COMMENT
Assertions in a Herald editorial about overeagerness by the Broadcasting Standards Authority, as well as calls by some broadcasters for self-regulation, suggest the authority's work is misunderstood.
The broadcasting industry enjoys considerable self-regulation. If the public wish to complain about a particular television or radio broadcast, they must do so first to the broadcaster (except for privacy complaints). That broadcaster can consider the matter alone, work out its own systems to address issues and, if necessary, put things right.
Generally, only if a complainant believes the matter has been dealt with inadequately can a complaint be referred to the BSA. The authority is, if you like, the appeal mechanism.
Many complainants would prefer to go to the authority directly. But the BSA agrees that broadcasters should deal with matters first and, given that they do, we are bemused at the suggestion that broadcasters are somehow constrained by the process.
The grounds for referral to the authority are carefully limited by broadcasting codes. Notably, these codes are devised by the broadcasters, another part of the system enabling broadcasters to exert considerable influence.
The codes (derived from the Broadcasting Act) allow complaints to be lodged on grounds as varied as fairness, balance, accuracy, good taste and decency, breach of privacy, law and order, violence and protection of children.
Mere subjective negative reaction by the audience is not enough for a complaint to succeed. We live in a society in which a robust, healthy tension exists between the right to access and the right to be protected from material that might upset.
Thus the provision of accessible guidance for parents, plus encouragement of media literacy so audiences can develop clear-eyed critical faculties, is essential to enable informed choice. New Zealand has much to do in this area.
It is the public, not broadcasters, whose role in the complaints system is circumscribed. Complainants must understand the broadcast codes, describe how the broadcast allegedly breached them and engage in further correspondence with us if they want to take the matter further. The requirements are not unreasonable but most complainants tell us that the process takes considerable time and energy.
It is a goal of the BSA to make the process as informal as we can but we cannot cut corners.
It is a high threshold above which complaints are upheld because of the proper acknowledgments we make to free speech and the Bill of Rights Act. Less than a quarter of complaints to the authority are upheld, not because we set out to impose a quota or because the system is too soft but because broadcasters, in general, act responsibly. When they do not, the reason for an independent mechanism becomes obvious.
For example, complaints lately upheld by the BSA include inflammatory comments by a TV host on a news matter involving Maori, partial comments on a radio programme about Pakeha critics, personal abuse levied by radio hosts, unfair interviewing techniques and adult TV programmes that have been too accessible to children.
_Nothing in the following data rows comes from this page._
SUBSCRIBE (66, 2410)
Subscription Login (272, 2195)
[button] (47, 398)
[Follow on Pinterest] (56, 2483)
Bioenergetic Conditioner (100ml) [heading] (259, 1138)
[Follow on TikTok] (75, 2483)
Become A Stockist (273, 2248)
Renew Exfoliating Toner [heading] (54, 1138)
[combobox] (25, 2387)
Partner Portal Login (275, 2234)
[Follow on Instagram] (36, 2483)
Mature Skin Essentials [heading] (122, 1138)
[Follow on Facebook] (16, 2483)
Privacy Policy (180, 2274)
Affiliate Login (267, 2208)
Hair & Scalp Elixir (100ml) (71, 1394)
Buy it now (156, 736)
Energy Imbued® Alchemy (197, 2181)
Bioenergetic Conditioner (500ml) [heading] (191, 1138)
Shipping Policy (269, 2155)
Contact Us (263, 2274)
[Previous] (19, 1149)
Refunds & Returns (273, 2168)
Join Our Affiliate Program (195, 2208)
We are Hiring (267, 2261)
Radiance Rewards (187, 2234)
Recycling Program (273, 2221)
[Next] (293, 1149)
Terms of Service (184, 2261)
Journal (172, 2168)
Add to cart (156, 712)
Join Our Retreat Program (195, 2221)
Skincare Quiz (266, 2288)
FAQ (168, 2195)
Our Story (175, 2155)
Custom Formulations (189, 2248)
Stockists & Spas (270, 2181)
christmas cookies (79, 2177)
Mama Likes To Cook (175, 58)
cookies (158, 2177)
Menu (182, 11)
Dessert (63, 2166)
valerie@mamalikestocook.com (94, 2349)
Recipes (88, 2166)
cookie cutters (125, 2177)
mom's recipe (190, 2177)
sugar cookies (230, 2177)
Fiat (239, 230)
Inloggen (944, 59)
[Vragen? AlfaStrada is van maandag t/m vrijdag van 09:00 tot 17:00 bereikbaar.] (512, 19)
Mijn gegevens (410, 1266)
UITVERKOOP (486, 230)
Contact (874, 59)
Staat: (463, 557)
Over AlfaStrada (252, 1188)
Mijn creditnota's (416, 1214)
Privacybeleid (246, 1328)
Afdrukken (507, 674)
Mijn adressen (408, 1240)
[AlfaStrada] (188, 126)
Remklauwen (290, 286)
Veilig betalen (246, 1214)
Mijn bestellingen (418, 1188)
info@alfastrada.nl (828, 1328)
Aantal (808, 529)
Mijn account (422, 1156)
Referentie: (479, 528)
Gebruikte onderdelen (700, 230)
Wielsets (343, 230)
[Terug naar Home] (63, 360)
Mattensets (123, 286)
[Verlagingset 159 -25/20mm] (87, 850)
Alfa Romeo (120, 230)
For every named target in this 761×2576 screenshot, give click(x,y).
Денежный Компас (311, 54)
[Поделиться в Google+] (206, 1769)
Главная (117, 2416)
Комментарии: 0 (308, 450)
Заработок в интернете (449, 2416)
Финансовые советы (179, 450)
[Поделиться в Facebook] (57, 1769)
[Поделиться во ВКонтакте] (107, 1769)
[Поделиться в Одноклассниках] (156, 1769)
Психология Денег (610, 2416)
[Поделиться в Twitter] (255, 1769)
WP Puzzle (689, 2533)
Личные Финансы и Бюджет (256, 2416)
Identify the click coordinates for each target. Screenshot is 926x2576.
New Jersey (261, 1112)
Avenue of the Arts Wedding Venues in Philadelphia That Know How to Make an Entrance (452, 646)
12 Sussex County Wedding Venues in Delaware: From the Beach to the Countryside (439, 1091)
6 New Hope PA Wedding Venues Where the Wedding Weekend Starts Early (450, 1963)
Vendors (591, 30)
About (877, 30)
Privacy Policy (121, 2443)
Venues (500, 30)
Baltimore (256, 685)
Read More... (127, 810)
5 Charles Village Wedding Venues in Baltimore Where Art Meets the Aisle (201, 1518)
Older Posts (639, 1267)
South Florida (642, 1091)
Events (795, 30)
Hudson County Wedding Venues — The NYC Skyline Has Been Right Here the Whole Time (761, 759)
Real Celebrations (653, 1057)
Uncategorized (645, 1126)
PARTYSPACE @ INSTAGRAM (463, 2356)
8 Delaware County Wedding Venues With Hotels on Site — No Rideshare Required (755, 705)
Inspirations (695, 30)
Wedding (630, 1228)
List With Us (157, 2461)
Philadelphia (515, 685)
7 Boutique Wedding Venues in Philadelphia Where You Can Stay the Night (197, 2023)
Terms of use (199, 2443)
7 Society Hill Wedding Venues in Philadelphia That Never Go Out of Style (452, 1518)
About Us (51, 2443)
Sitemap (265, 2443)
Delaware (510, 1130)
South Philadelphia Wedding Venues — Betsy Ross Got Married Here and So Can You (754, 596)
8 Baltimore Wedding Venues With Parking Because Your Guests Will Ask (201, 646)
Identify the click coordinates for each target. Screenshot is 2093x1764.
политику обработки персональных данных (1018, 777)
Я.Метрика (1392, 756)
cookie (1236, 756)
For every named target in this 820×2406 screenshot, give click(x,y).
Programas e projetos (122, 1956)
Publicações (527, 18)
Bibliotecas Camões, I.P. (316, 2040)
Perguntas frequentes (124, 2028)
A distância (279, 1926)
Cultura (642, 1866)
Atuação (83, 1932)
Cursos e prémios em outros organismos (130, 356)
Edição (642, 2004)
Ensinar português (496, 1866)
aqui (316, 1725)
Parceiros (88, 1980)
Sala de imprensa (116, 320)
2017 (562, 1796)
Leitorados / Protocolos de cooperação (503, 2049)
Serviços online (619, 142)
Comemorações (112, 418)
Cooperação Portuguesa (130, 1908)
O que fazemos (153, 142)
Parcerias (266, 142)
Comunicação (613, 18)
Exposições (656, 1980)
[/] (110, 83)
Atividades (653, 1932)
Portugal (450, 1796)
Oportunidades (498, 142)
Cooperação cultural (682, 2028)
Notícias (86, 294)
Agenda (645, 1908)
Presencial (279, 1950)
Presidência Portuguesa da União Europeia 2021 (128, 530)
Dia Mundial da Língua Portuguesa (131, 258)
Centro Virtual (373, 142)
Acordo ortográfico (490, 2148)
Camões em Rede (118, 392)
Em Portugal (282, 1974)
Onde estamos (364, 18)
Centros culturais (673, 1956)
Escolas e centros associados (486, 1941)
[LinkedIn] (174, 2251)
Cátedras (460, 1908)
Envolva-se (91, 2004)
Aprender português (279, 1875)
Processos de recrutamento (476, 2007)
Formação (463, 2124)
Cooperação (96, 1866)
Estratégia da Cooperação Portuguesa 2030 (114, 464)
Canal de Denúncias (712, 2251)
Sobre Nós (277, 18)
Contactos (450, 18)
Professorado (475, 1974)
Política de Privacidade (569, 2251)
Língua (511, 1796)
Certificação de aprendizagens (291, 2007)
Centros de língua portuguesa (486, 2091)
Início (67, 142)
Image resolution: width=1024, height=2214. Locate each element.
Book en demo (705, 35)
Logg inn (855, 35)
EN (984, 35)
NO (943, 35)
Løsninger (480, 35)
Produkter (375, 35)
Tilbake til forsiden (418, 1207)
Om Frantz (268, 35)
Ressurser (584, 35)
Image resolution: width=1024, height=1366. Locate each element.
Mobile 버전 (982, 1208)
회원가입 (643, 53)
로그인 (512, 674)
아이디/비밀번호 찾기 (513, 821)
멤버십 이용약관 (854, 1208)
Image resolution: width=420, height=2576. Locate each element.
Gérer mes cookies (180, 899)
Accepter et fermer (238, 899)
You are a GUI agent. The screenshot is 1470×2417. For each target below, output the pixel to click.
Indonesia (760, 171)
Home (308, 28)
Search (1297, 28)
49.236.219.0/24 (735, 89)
In each case, the issue boiled down to someone not being given a fair go.
It is curious that one broadcaster, in particular, regularly levels the accusation that because authority members are appointed by Government they are stooges on political matters. This is not so for any other statutory board or quasi-judicial authority and it is quite illogical - indeed offensive - that it should be so claimed about the BSA.
The debates that rage around our board table continue irrespective of which party is in government, and the tiny number of successful court appeals against authority decisions (four since 1989, out of more than 2000 decisions issued) indicates that members discharge their responsibilities carefully. They would not last long if they didn't.
You need a pretty thick skin to be involved in this business. Every decision handed down by the BSA will annoy the party whose case was not accepted. Some of the matters referred to the authority are not always particularly important in the big scheme of things.
But many other issues raised are critically important in a democracy, especially the obligation of the media to be fair as well as free.
The authority's very existence is a fine incentive for broadcasters to stay on their toes and to remind themselves continually of the incomparable potential of electronic media to harm as well as inform and entertain.
A popularity contest it is not, but a fair process indeed it is.
* Jane Wrightson, the Broadcasting Standards Authority chief executive, responds to a Herald editorial view that the BSA has been too keen to take on the Paul Holmes case.